Dr Leigh says “dark patterns” trick online users into doing things they don’t mean to do.
“You’ll know what I mean if you’ve ever tried to unsubscribe from a digital streaming service,” he will tell the audience at the Council of Small Business Organisations Australia small business conference on Wednesday.
Consumers often find it easy to sign up as a new customer to a streaming service or the like, but then face complicated navigation menus and skewed wording when they try to cancel their subscriptions.
Other troubling online practices identified by the Australian Competition and Consumer Commission include bogus countdown timers attached to an online purchase or using red buttons for “yes” and green buttons for “no” to manipulate users.
“And there’s search engine manipulation, such as when food delivery companies impair the ability of restaurants to attract customers by ensuring the delivery company’s site appears above the restaurant’s in internet searches,” he says.
Existing consumer law captures specific unfair trading practices, such as making false and misleading statements about products or services, but the ACCC supports the notion of an economy-wide ban as seen in other places, such as the European Union, the UK, US and Singapore
“The US banned unfair trading practices in 1938,” he will say.

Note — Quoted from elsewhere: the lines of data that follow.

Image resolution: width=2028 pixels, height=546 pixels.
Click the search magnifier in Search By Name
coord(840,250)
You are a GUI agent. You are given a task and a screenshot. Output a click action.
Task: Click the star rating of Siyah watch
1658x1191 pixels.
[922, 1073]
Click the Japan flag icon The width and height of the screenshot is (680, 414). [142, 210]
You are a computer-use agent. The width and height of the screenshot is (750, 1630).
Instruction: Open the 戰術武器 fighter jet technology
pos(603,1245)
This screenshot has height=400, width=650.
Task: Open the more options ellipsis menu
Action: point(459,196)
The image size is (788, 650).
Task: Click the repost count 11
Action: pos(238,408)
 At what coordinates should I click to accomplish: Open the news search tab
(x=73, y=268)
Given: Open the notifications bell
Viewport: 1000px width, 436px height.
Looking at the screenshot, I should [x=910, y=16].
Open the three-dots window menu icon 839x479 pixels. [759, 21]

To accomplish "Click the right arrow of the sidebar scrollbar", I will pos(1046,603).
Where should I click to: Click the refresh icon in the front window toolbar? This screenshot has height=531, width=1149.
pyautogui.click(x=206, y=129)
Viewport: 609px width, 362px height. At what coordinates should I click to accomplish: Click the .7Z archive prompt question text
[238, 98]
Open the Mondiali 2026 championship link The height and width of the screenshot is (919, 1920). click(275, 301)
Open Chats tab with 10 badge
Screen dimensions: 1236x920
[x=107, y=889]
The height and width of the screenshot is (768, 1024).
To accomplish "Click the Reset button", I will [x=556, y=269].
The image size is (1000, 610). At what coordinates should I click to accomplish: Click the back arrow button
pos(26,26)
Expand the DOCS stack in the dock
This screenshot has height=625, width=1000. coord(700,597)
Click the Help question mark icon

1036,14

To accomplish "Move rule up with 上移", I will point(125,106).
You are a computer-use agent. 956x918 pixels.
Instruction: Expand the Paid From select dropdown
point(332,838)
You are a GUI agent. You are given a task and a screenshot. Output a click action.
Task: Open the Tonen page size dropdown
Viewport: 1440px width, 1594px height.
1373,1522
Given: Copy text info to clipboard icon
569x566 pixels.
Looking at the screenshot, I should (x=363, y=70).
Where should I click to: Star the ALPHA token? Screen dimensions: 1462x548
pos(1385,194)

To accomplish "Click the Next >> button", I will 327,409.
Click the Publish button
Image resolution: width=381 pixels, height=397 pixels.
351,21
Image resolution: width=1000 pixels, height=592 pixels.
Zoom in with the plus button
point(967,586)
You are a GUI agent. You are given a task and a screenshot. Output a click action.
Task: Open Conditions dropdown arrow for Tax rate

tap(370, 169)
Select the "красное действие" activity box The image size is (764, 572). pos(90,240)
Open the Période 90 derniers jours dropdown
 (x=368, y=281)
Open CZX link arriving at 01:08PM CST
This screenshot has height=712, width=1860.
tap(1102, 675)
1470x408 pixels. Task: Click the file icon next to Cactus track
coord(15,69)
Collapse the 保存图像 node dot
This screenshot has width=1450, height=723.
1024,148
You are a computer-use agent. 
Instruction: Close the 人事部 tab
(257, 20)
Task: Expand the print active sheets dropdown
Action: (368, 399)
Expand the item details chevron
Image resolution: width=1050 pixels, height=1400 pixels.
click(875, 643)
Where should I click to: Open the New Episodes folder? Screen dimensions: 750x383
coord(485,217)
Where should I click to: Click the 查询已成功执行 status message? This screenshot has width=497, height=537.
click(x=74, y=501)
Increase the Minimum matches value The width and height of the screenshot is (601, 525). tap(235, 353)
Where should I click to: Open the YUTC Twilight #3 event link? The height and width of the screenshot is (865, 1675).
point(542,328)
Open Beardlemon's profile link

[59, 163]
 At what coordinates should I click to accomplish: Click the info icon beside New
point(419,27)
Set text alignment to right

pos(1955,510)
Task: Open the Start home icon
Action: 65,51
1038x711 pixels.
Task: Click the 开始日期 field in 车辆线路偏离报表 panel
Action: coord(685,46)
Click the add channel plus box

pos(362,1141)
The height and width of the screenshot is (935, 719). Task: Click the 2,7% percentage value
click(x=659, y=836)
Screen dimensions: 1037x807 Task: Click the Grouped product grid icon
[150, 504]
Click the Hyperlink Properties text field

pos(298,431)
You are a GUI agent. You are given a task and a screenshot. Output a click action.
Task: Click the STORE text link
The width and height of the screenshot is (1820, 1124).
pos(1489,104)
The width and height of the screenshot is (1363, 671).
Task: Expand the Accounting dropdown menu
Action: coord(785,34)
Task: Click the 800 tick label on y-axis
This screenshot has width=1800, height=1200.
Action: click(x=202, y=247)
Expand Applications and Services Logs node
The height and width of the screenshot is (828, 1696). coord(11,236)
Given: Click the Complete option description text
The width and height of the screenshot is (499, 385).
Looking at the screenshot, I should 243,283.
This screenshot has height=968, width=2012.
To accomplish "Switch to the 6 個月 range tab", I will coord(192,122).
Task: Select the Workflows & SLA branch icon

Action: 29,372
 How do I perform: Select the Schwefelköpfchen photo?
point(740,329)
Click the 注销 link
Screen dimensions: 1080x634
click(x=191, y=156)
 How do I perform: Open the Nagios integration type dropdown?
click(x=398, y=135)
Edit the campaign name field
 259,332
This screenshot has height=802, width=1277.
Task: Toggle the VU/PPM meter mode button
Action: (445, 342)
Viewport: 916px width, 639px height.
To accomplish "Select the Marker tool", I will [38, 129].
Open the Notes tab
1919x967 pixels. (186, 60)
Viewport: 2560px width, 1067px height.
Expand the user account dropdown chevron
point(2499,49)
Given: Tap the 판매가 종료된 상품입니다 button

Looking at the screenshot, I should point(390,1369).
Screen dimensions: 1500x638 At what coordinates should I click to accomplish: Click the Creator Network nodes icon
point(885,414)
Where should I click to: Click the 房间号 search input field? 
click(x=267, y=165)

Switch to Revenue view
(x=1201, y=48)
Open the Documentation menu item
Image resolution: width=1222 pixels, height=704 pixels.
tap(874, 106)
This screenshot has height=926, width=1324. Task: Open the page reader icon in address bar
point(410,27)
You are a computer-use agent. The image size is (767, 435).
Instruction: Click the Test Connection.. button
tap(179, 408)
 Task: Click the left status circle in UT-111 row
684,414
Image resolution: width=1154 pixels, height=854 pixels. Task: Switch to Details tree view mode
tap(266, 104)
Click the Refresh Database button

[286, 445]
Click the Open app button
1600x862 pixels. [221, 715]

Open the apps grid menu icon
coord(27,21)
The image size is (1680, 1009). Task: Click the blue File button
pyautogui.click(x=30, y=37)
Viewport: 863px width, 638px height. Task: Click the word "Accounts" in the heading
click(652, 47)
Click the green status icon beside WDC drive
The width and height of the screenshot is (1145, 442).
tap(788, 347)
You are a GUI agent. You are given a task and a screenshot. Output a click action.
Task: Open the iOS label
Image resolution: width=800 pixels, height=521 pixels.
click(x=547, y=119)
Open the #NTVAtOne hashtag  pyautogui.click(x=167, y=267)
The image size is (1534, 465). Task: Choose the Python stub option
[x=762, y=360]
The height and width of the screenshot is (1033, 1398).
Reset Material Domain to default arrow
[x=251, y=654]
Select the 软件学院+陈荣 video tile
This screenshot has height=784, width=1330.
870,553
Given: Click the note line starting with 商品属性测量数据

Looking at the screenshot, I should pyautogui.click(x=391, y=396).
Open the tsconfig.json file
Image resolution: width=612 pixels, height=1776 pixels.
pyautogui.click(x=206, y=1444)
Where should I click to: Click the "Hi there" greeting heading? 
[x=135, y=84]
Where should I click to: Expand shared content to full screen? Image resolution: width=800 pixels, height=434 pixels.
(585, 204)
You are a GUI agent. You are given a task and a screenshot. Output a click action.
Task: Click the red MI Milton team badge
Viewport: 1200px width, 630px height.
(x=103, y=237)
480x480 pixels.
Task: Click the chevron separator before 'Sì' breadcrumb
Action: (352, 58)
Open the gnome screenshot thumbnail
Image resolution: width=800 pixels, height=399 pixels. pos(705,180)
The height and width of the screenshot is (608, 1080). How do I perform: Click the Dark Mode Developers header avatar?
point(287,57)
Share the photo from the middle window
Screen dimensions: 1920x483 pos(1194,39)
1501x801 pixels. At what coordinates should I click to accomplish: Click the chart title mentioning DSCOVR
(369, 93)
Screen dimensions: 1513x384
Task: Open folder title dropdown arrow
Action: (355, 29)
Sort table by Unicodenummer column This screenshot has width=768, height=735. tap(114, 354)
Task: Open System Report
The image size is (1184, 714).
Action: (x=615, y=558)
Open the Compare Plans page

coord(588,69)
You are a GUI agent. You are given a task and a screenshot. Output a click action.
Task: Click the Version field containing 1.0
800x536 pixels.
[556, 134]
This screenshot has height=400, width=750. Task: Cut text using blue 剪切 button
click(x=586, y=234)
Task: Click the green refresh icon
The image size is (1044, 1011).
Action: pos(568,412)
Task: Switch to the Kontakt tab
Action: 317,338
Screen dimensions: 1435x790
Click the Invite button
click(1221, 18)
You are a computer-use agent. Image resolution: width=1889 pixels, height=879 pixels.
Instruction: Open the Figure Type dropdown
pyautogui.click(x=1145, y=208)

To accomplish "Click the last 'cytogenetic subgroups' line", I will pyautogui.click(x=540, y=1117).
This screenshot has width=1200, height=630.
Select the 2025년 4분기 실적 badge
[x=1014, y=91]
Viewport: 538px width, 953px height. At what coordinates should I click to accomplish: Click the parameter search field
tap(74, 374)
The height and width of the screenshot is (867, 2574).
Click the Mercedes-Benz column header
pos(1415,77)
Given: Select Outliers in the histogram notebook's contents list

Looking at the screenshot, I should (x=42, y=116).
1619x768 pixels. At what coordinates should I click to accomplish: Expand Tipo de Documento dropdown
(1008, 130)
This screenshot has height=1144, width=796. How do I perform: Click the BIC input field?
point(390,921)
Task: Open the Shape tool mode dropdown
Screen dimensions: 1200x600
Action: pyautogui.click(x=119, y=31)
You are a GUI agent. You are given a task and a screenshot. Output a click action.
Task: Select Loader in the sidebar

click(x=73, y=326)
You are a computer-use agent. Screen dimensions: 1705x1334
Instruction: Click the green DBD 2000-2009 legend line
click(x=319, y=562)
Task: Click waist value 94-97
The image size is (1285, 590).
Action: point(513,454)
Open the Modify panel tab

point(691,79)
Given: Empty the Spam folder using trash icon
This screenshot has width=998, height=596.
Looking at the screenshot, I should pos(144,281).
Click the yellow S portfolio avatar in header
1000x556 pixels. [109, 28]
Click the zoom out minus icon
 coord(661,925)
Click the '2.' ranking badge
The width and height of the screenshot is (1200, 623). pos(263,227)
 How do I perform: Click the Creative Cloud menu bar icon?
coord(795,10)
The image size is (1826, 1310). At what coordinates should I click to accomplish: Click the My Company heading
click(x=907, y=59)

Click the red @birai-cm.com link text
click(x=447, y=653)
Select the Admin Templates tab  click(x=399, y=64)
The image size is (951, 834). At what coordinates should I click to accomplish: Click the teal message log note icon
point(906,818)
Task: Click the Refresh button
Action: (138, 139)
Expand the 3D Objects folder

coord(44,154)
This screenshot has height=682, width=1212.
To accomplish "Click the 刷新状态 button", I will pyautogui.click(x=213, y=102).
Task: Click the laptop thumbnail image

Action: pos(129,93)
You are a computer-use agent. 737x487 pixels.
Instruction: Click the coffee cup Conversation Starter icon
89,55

“Today, the provision is being used to protect Americans against unfair practices that would not have been dreamed of eight decades ago.”
Commonwealth, state and territory consumer ministers are considering the ACCC’s recommendations as part of a consultation on proposed unfair trading reforms.
Dr Leigh says a failure to stop firms ripping off customers can create adverse competition incentives.
“Other firms in the market see bad behaviour go unpunished and protect their own patch by employing the same dodgy tactics. Soon enough there’s a race to the bottom in dodginess.”